第105話 実は母親でした(その3)
「ちょうど良いところにスナック菓子があるわね」
「そっ、それ、僕と頼子さんで買ってきたお菓子」
恵子は仁と頼子が食べるために購入していたお菓子を見つけ、買い物袋の中を漁りだした。
「飲み物は滞在分と思って予め購入していたものがあるけど、仁、近くのコンビニでおつまみを買ってきなさい」
「えっ? もしかして今から飲む気?」
「当たり前じゃない。親友との再会を祝って飲むに決まっているわ」
恵子は仁に向かっておつまみを確保してくるように言った。そのあと何処からともなくビールの入った箱を持ってきて、すぐに頼子と飲もうとしていた。
「仁君、私を置いていかないでぇ」
頼子を置いた状態で買い出しに行こうとしていた仁に対し、プルプル震えた子犬のような視線を送っていた頼子であったが、仁も母親の言われたことに逆らえなかった。
「ごめん、すぐに戻ってくるから」
「はい、はい。調達部隊を見送ったら、飲むわよっ。景気付けに1本ね」
仁は頼子に対し、申し訳ない気持ちを表してから、コンビニまで買い出しに行った。
「恵子、学生時代はもっと大人しい感じだったけど?」
「ふっ、人生いろいろあるのだよ。頼子クン」
年齢を重ね、性格が変化することはよくあることだが、頼子の記憶にあった学生時代の恵子と比べ、多少面影はあるものの、目の前にいるのは同じ記憶を持った別人のように感じられるほどであった。
「さ、さ、再開を祝って乾杯をするわよ」
「「乾杯」」
恵子と頼子はリビングテーブルを向かい合わせる形で座り、1本目のビール缶の蓋を開けてから互いに缶を合わせて乾杯した。

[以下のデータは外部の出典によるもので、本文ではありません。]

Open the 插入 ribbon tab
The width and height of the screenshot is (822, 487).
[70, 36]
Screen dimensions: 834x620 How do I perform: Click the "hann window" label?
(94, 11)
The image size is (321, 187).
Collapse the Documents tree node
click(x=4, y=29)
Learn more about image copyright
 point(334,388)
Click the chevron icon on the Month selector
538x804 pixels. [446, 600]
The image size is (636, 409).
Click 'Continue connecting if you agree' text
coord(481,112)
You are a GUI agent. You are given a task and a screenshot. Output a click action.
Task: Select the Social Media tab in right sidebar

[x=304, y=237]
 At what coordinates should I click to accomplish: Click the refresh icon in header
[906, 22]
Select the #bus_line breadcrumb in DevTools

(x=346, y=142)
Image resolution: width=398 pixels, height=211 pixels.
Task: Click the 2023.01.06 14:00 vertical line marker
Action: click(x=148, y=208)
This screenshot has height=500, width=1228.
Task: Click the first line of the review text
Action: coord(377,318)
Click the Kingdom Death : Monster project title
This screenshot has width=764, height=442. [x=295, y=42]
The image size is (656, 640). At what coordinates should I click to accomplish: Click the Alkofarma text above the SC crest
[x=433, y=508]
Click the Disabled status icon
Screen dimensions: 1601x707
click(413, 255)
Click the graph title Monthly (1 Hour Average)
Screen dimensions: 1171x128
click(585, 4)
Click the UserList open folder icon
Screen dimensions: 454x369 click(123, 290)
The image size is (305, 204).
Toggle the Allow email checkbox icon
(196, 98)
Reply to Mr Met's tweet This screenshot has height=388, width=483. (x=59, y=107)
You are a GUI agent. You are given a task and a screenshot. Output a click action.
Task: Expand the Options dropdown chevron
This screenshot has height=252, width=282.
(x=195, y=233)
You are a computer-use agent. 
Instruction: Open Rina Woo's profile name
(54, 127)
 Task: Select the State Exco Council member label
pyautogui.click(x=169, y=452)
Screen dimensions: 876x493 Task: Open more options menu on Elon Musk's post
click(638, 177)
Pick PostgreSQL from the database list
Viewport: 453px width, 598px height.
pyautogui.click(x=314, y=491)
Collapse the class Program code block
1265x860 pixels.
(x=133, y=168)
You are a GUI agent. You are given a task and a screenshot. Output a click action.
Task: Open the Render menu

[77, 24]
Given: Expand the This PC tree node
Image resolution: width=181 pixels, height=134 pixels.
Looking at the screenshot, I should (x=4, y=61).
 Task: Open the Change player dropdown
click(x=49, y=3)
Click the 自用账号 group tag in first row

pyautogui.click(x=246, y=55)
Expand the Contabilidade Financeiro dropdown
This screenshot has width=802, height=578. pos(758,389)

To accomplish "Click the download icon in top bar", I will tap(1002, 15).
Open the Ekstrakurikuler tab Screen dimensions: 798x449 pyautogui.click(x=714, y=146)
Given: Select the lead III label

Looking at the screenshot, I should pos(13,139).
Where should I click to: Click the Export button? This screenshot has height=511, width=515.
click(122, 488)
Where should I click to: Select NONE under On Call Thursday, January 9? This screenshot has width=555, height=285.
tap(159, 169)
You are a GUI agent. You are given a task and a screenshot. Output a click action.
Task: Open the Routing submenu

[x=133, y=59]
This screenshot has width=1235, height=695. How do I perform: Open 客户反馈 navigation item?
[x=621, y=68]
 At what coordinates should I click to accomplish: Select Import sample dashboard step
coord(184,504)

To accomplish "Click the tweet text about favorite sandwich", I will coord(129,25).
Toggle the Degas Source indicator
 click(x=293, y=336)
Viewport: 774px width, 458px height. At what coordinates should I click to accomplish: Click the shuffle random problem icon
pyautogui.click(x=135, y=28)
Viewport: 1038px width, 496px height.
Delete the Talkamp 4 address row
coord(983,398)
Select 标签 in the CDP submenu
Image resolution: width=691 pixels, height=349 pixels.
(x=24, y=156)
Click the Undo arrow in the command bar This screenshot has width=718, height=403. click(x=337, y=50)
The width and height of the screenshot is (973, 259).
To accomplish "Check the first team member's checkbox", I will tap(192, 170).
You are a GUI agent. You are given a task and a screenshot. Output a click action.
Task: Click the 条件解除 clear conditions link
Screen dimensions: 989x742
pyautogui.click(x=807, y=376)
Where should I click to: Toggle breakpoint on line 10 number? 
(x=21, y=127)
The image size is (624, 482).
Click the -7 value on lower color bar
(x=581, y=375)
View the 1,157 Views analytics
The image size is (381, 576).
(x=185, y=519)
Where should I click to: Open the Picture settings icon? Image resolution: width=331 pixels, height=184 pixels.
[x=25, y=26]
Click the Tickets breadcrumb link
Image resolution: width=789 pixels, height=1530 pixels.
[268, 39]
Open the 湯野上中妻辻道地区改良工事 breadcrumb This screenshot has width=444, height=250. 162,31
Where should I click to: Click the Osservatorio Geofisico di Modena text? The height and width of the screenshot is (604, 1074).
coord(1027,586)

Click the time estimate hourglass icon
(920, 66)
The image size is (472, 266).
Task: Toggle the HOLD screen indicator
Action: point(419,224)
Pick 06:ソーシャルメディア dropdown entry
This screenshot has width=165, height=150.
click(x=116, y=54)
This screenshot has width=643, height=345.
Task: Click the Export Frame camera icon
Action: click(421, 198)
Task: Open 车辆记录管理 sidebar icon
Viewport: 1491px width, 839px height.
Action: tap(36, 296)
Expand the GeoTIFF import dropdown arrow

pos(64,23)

「そうねぇ、互いに近況報告でもしましょうか。私は学校を卒業してから……」
2人はビールを飲み始めてから少し経ったところで、再会するまでにどのような生活を送っていたが語り始めた。まずは恵子の方から話し始め、結婚、出産、育児など今に至るまでのことを頼子に語った。
「……こんなかんじかしら。次は頼子の番ね」
「私は学校を卒業してから……」
恵子が話し終えると、次は頼子が話し始めた。元夫と結婚するところから離婚まで、それと音羽の出産、育児、現在まで1人で育てたことなど、ほとんど苦労話になってしまったが、包み隠さず正直に話した。
「連帯保証人ねぇ。本当にとんでもない男ね」
「私が彼に言われるがままサインしてしまったのが悪かったの」
近況を語り終わり、恵子と頼子の話題は前夫が残した借金の話題になっていた。
「その借金がなければ、母娘でも、もう少しまともな生活ができそうなのに、その上に慰謝料や養育費も貰えないとなると本当に苦労していたのね」
「そうなの……。今までこういう話をできる相手がいなくて、恵子に会えて本当に良かった。えぐっ、うぐっ」
恵子が頼子に向ける視線は親友そのものであった。頼子の苦労話にしっかりと耳を傾け、それを受け止めるような姿勢を見せたことで、頼子は長年相談できる相手もなく、苦労して娘を育てていたことを労われたように感じ、泣き出してしまった。
「はい、はい。とりあえず、今は飲みましょう」
「ありがとう。恵子」
恵子は少しでも嫌な気持ちを忘れて欲しいと思い、2本目のビール缶を頼子の前に差し出した。